Much progress has been achieved in our understanding of how mantle convection drives the surface plate motions since the earliest parametric force models were published over 3 decades ago. This progress would not have been possible without the information on 3-D mantle structure that has been obtained through seismic tomography. The interpretation of the seismic tomography models is however nonunique, owing to the imperfect sampling of the mantle by seismic waves, and also because there are other effects, in addition to lateral temperature variations, that may give rise to mantle heterogeneity. This complexity has led to the emergence of two different views on how thermal convection in the mantle drives the tectonic plate motions. The most long held and commonly accepted view is that the buoyancy forces due to subducted slabs are the primary drivers of surface plate motions (e.g., Richter, 1973; Conrad and Lithgow-Bertelloni, 2004). According to this view the thermal evolution of the mantle is controlled almost entirely by cooling from above (i.e., subducting lithosphere), and this would arise if the mantle is almost entirely heated internally, with little or no heat entering the mantle across the core–mantle boundary. The second view, supported by the earliest mantle convection models (e.g., Turcotte and Oxburgh, 1967) and some subsequent models (e.g., Jarvis and Peltier, 1982; Forte et al., 2009), is that a combination of active hot upwellings (“plumes”) and subducted slabs is required to explain the surface plate motions.
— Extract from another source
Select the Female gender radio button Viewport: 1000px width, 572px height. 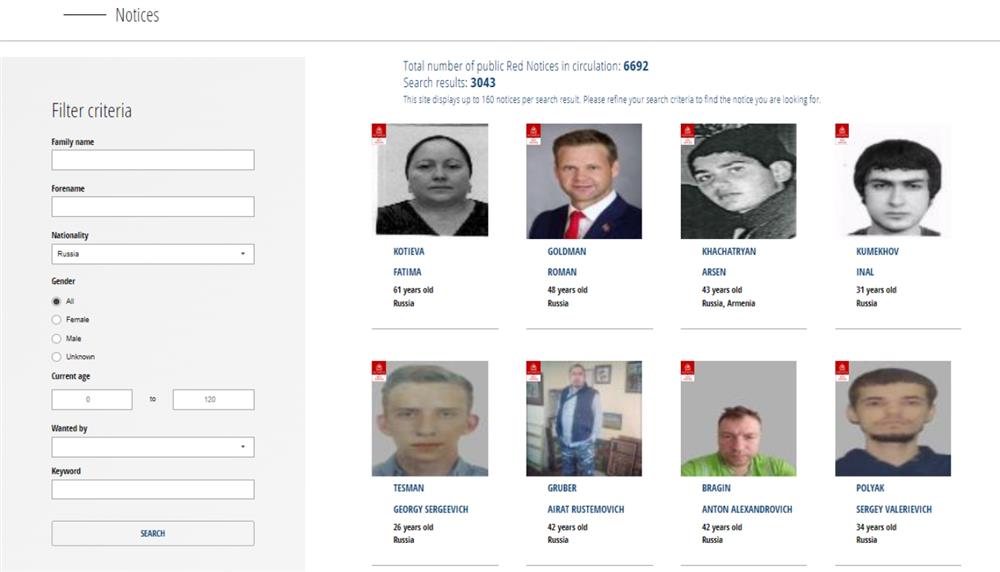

The existence of such active hot plumes requires a significant heat flux across the core-mantle boundary and it would be compatible with a mainly thermal origin for the seismic anomalies evident in the tomography models (e.g., Forte et al., 2009). The current debate on which of these two contrasting views of mantle dynamics is most compatible with the available data is not yet settled, but a resolution will be possible once the magnitude of the heat flux across the core-mantle boundary becomes more clear.